I should perhaps translate my Swedish post on Bryan Ferry. Most books about Roxy Music are stuck in the general understanding I there questioned. The most extreme is the British novelist Michael Bracewell’s Re-make/Re-model: Art, Pop, Fashion and the Making of Roxy Music, 1953-1972 (2007), published, like several similar books in recent decades (as I remember it), by Faber & Faber; but the general interpretation is not very different from Paul Stump’s in Unknown Pleasures: A Cultural History of Roxy Music (1998). Bracewell is also the author of Roxyism (2004).
Bracewell1972 was the year of Roxy’s debut album, so what the Bracewell’s 2007 book deals with is their prehistory only. “Re-make/Re-model“, Amazon advertises, “tells the extraordinary and largely unknown story of the individuals and circumstances that would lead over a period of almost twenty years to the formation of Roxy Music – a group in which art, fashion and music would combine to create in the words of its inventor, Bryan Ferry, ‘above all, a state of mind’…Written with the assistance, for the first time, of all of those involved, including Bryan Ferry, Brian Eno, Andy Mackay and Phil Manzanera; the fashion designer Antony Price, the founding guru of Pop art, and Bryan Ferry’s tutor, Richard Hamilton, and many more, Re-make/Re-model is also the account of how Pop art, the avant garde underground of the 1960s, and the heady slipstream of London in the Sixties was transformed into the fashion cults of revivalism, nostalgia and pop futurism in the early 1970s.”

StumpAlthough the author exaggerates, it is true of course that Roxy did develop to some extent out of the currents and the general milieu he describes. It is also true that they themselves still sometimes reconnect to them for various reasons. And I am not saying that murk is unimportant or insignificant in this context. But as all those defending the Bracewellian image of Roxy are well aware, this is not the whole story. Although there remains much that I disapprove of, there is also an alternative, immanent telos present in their – and particularly Ferry’s – development, a different side clearly discernible as a potentiality even on the fist, 1972 album, and pointing in a different direction. My argument (the post dealt with both Ferry and Roxy) was that this other side, even if imperfectly fruitioned, is misunderstood and wrongly dismissed, and that in reality it accounts for the strength also of the earliest Roxy albums.

The transformation into “the fashion cults of revivalism, nostalgia and pop futurism in the early 1970s” which Bracewell speaks about is at least one key to understanding this. Revivalism, nostalgia and pop futurism is not a full and adequate description of the alternative telos, but the progression towards the latter, or the continued realization of the alternative potentialitity, the next major step (after the eponymous debut album) in which was taken with the Stranded album (1973), could be conceived as a further development of what began as this transformation. The studied tastelessness of the early albums, and not least the album covers, gradually gives way to something that at least to some extent aspires to be taste (to what extent it succeeds is, admittedly, an open question).

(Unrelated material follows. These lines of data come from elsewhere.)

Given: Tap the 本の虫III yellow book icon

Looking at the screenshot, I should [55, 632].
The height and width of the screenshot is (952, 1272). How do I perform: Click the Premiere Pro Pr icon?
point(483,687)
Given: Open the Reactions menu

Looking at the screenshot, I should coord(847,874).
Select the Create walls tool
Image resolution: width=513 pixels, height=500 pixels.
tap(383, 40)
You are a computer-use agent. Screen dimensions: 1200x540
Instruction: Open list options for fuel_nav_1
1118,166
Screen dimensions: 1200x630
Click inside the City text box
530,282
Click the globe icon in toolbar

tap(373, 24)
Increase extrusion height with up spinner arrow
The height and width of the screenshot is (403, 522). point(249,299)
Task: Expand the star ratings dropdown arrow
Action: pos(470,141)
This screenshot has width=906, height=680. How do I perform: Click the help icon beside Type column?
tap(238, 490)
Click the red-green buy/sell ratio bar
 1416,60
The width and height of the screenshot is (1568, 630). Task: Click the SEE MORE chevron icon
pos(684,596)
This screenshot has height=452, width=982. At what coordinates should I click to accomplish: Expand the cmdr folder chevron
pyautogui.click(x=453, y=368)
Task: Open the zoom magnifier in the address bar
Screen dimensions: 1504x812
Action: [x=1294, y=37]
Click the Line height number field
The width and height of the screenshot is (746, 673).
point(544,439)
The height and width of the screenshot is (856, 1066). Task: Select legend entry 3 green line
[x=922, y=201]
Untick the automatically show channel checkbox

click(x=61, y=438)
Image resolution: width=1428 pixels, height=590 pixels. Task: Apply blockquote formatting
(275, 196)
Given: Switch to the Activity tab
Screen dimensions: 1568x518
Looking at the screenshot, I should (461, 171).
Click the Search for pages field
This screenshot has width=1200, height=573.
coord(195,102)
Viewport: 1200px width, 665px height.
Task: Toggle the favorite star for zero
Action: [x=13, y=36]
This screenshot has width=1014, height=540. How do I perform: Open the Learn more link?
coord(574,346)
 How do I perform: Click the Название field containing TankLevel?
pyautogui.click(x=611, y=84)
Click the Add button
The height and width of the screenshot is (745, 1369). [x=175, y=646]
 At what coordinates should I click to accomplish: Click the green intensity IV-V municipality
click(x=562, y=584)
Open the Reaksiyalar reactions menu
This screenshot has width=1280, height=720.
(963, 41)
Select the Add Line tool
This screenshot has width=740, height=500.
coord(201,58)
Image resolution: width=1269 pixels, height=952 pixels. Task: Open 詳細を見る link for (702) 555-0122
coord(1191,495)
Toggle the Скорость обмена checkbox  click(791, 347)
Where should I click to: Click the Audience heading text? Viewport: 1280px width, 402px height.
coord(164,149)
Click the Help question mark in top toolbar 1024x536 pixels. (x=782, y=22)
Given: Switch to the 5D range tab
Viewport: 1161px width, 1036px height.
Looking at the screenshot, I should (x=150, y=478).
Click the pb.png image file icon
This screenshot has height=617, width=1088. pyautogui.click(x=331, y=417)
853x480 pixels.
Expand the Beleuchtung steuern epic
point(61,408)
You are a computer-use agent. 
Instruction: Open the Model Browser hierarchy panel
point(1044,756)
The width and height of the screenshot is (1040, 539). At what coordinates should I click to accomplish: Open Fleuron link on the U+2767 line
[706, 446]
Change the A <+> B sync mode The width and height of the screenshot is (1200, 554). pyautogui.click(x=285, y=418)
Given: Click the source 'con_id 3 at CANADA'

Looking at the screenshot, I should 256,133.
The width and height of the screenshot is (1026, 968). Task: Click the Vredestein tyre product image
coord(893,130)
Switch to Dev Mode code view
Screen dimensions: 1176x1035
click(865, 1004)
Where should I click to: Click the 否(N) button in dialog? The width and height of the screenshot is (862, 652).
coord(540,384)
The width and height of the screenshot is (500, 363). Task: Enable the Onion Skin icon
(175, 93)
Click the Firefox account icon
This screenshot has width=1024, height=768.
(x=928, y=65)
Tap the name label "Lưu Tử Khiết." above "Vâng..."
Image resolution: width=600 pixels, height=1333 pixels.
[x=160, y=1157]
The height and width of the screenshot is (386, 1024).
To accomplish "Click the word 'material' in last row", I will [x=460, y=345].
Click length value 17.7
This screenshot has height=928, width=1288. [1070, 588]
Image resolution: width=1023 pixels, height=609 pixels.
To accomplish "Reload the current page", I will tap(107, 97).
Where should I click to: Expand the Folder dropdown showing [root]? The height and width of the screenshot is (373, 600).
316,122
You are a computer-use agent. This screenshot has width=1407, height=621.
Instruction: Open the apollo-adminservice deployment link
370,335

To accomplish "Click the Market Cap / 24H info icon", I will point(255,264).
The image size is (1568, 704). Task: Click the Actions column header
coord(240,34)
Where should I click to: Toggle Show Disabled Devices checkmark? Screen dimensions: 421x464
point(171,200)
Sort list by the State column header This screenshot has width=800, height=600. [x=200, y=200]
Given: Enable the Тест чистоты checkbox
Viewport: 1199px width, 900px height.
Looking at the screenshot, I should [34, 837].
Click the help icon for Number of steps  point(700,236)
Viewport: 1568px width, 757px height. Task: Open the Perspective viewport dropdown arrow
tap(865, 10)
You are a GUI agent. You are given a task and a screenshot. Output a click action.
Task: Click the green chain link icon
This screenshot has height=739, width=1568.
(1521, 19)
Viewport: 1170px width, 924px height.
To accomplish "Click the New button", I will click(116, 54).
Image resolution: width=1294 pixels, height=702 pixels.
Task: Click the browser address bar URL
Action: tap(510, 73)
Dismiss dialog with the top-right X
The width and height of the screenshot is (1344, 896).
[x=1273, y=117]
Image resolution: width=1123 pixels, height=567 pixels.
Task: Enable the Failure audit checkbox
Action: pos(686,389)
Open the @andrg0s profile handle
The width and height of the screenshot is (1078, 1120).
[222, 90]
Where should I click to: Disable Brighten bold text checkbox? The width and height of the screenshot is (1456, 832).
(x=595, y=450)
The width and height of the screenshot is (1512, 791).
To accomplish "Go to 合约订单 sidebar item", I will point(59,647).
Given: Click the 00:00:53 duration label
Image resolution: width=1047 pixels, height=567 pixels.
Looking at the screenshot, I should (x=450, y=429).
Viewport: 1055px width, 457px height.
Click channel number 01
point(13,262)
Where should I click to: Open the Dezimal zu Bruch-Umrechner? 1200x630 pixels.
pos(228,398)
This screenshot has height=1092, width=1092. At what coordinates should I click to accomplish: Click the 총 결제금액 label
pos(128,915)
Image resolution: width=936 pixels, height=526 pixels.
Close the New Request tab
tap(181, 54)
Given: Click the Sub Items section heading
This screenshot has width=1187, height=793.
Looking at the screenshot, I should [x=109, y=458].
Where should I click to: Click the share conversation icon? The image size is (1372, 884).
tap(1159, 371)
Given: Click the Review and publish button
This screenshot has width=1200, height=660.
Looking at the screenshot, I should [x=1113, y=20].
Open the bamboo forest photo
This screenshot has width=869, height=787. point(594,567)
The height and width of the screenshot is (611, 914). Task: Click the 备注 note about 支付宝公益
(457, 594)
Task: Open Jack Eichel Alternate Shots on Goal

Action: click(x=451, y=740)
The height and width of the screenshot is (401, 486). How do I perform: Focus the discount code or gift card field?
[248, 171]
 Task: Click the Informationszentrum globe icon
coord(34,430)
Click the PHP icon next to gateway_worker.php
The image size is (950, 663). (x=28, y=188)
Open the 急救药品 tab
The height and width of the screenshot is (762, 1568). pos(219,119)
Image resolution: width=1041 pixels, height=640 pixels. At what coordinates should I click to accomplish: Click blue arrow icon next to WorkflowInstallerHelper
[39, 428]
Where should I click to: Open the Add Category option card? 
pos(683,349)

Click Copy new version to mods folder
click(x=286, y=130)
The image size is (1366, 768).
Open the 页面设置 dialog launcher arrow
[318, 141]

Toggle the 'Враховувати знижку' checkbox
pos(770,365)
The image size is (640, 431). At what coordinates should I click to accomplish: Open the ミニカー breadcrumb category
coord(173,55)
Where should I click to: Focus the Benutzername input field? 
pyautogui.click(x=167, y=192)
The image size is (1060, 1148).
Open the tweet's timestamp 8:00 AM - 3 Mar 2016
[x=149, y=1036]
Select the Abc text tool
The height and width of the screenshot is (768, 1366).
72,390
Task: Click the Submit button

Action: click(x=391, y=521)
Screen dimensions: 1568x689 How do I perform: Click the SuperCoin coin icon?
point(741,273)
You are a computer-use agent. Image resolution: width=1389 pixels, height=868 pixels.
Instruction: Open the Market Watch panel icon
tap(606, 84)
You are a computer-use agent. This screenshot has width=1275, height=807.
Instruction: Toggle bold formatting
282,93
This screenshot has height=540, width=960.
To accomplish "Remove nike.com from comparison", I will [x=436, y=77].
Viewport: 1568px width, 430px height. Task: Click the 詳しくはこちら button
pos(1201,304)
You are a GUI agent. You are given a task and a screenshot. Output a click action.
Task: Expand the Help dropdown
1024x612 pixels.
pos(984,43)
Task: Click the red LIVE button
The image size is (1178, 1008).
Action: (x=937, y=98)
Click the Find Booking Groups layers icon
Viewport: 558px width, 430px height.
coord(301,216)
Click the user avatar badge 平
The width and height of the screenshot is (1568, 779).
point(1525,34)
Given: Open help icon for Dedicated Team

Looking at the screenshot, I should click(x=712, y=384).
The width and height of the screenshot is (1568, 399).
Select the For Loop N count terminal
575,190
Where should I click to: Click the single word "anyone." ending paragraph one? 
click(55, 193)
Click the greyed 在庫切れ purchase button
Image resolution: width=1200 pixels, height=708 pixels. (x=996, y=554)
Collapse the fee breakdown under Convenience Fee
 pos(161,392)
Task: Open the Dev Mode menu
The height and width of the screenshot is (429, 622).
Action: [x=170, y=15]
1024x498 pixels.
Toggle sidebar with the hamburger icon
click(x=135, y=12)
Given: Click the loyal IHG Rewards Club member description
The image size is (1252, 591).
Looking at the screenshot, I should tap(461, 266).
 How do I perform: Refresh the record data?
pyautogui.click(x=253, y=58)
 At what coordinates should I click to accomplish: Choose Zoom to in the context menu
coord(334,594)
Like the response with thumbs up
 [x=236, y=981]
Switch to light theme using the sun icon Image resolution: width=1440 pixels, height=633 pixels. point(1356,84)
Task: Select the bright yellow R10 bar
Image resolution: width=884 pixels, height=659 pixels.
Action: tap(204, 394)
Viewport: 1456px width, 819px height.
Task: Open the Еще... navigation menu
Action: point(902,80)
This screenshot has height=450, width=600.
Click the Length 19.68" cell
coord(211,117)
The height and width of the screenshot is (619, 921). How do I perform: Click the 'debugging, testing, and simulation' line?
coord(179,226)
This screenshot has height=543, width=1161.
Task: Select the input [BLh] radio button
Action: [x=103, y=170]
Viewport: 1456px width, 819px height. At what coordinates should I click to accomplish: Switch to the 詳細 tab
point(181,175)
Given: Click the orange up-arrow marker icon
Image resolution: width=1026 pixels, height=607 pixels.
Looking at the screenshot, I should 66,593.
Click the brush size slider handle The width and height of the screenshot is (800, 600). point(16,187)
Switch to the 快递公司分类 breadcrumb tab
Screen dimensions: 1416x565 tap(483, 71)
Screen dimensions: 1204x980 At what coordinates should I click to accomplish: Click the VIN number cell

I have several times explained that I find a more proper kind of criticism of these genres of music important, criticism with some other perspectives and with different criteria from the ones this far dominant. But it could certainly be argued that the subject is not important enough to devote time to a translation of the Ferry post, which was written in response to some critical comments on the presence of YouTube-clips with Ferry in this blog. And keeping things in perspective, with a proper sense of the relative weight of what we are dealing with here, it might be considered enough, at least for now, to simply signal that there is a critical rationale of this relatively complex kind behind my continuing to post Roxy and Ferry posts now and then. The rationale is complex relative to the ones behind my posting of music in other genres – like progressive rock, or opera – which are not such as to require the complexity. If Roxy’s genre should be represented here at all, they should be represented.